A, Group-average sympathetic spontaneous baroreflex sensitivity (muscle sympathetic nerve activity [MSNA] spontaneous baroreflex sensitivity [sBRS]) in resistant hypertensive patients (n=7) before and at 1 and 6 months after renal denervation (RDN). B, An example of the change in total baroreflex gain (slope of linear regression) before and after RDN in an individual resistant hypertensive patient. MSNA sBRS was calculated using the sequential technique. *P<0.05 vs pre-RDN, $P<0.05 vs baroreflex sensitivity to falling blood pressure (BP). DBP indicates diastolic blood pressure.
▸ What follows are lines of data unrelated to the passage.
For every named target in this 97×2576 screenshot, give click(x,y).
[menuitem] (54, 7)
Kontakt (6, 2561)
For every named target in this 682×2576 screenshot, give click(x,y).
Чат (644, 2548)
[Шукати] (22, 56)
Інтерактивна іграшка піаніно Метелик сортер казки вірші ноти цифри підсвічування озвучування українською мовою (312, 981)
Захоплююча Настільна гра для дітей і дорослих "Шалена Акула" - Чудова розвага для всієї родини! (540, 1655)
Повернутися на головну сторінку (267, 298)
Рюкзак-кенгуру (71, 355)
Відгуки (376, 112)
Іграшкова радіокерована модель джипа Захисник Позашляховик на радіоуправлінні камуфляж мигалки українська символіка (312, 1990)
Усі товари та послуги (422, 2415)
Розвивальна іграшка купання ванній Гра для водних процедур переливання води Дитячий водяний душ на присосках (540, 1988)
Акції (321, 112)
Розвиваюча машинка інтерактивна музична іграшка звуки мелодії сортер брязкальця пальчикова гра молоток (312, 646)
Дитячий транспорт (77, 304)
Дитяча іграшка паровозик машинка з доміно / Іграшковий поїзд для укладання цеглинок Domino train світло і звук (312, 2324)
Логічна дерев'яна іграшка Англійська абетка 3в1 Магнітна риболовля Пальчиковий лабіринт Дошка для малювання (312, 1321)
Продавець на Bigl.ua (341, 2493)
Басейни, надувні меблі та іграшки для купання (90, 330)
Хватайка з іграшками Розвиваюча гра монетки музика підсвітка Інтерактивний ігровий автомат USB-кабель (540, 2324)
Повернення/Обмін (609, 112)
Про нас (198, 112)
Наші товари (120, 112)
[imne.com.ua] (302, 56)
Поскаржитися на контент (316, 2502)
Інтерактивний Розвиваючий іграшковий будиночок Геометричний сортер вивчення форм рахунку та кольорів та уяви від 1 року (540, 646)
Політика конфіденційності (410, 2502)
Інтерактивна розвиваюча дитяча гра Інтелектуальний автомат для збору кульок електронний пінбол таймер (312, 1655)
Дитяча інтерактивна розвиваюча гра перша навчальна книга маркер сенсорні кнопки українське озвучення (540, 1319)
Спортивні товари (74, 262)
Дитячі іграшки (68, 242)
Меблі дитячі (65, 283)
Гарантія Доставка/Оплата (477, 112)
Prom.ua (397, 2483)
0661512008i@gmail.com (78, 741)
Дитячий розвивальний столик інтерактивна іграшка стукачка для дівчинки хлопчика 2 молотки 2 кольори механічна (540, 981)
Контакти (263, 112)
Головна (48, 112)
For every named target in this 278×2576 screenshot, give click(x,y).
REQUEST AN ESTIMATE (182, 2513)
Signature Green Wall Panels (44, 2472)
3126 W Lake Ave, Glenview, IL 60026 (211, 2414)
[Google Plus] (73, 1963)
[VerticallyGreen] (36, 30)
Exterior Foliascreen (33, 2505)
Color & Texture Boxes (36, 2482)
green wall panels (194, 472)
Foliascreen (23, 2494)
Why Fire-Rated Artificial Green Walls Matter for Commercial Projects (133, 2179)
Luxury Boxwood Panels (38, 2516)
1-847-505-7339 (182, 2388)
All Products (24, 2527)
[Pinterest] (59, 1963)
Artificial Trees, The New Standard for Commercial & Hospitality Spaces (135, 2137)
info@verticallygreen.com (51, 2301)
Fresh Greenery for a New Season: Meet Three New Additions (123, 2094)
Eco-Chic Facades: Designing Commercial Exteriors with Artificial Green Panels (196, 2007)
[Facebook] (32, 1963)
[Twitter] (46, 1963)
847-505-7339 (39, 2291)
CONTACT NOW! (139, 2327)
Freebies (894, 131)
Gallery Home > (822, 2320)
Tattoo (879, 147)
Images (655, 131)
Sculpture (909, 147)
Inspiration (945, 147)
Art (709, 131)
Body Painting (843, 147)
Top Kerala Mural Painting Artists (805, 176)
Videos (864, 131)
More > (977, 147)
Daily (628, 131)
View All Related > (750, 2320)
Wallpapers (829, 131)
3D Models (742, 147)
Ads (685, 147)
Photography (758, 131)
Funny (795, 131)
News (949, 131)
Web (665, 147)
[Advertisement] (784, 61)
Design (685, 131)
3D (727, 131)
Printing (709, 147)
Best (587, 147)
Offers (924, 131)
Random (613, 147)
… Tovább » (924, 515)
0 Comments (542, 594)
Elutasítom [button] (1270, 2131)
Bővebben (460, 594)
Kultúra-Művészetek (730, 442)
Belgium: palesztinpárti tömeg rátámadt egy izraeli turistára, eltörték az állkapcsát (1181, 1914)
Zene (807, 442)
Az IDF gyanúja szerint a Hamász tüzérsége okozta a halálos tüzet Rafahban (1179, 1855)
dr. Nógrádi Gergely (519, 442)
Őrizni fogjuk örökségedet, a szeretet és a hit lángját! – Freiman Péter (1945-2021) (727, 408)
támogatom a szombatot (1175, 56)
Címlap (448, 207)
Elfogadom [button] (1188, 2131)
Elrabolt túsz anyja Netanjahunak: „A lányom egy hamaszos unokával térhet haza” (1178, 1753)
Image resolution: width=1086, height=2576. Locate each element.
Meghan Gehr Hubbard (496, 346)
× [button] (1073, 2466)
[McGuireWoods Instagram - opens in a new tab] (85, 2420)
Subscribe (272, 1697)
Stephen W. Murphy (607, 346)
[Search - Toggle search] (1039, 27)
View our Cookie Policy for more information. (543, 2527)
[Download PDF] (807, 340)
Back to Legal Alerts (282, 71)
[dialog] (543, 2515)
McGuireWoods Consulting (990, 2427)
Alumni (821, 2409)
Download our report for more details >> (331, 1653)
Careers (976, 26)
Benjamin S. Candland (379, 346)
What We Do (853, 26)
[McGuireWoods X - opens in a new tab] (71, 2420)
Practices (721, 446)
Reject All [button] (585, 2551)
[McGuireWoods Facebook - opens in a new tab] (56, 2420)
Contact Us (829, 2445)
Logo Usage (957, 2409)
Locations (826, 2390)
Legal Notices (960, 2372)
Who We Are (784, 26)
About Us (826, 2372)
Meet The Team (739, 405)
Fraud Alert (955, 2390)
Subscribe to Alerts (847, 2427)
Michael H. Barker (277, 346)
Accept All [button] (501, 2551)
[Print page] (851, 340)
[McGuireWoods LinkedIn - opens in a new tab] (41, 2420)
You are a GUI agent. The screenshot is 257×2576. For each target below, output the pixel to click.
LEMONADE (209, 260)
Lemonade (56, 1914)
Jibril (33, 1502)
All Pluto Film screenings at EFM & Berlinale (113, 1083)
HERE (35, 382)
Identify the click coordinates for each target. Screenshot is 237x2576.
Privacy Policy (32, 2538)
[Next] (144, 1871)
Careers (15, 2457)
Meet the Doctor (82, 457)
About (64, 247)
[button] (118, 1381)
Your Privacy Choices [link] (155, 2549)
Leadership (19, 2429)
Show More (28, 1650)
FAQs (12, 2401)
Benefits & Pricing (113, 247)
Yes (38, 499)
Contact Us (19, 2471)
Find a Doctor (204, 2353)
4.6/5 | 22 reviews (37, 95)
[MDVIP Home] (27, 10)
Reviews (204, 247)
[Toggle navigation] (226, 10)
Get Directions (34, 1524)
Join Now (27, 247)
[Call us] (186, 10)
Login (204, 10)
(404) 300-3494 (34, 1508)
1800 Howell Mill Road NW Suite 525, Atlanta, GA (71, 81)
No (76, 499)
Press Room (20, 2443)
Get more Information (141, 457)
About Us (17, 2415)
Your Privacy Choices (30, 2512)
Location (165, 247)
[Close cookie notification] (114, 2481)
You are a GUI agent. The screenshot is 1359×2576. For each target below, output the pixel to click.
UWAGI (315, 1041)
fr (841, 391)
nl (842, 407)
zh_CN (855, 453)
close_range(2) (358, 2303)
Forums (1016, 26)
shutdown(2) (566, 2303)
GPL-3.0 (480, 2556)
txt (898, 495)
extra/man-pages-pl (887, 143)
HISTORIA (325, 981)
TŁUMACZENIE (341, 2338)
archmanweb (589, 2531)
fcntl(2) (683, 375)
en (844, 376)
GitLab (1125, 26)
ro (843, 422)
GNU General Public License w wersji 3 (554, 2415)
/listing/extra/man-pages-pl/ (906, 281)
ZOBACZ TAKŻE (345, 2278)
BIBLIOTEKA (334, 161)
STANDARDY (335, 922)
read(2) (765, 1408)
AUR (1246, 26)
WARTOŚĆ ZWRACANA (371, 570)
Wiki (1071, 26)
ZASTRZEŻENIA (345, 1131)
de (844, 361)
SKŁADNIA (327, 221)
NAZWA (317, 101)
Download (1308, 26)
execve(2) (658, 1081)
In humans, because baroreflex function is dependent on whether BP is increasing or decreasing,30 we measured the sensitivity of the sympathetic baroreflex during falling and rising BPs separately. Similar to SH rats, we found that sympathetic baroreflex sensitivity during falling arterial pressures was significantly improved at 1 and 6 months after RDN (Δ −1.4±0.6%/mm Hg and Δ −1.76±0.4%/mm Hg; n=6/7; both P<0.05; Figure 5). However, sympathetic baroreflex sensitivity to rising pressure was unchanged at 1 and 6 months after RDN (Δ −0.6±0.4%/mm Hg and Δ 0.4±0.6%/mm Hg, respectively; P>0.05,). The change in total sympathetic baroreflex sensitivity and baroreflex sensitivity to rising BP were not related to the change in SBP at 1 or 6 months. There was a trend toward a correlation between the change in SBP at 6 months and the increase in spontaneous baroreflex sensitivity to falling BP at 1 month (r=0.56; P=0.09).
Discussion
The novel findings of the current study were that after RDN there was (1) a small but consistent fall in SBP in SH rats, whereas only 4 of 8 human patients responded with a >10 mm Hg fall in SBP at 6 months; (2) a decrease in BP in SH rats was mirrored by a reduction in SNA. In contrast, in human resistant hypertensive patients who responded with a decrease in SBP in response to RDN, MSNA did not necessarily fall; (3) an increase in cardiac and sympathetic baroreflex sensitivity was observed in both SH rats and human patients, which was not dependent on whether BP changed. In particular, sympathetic baroreflex control of falling BP improved in both SH rats and humans.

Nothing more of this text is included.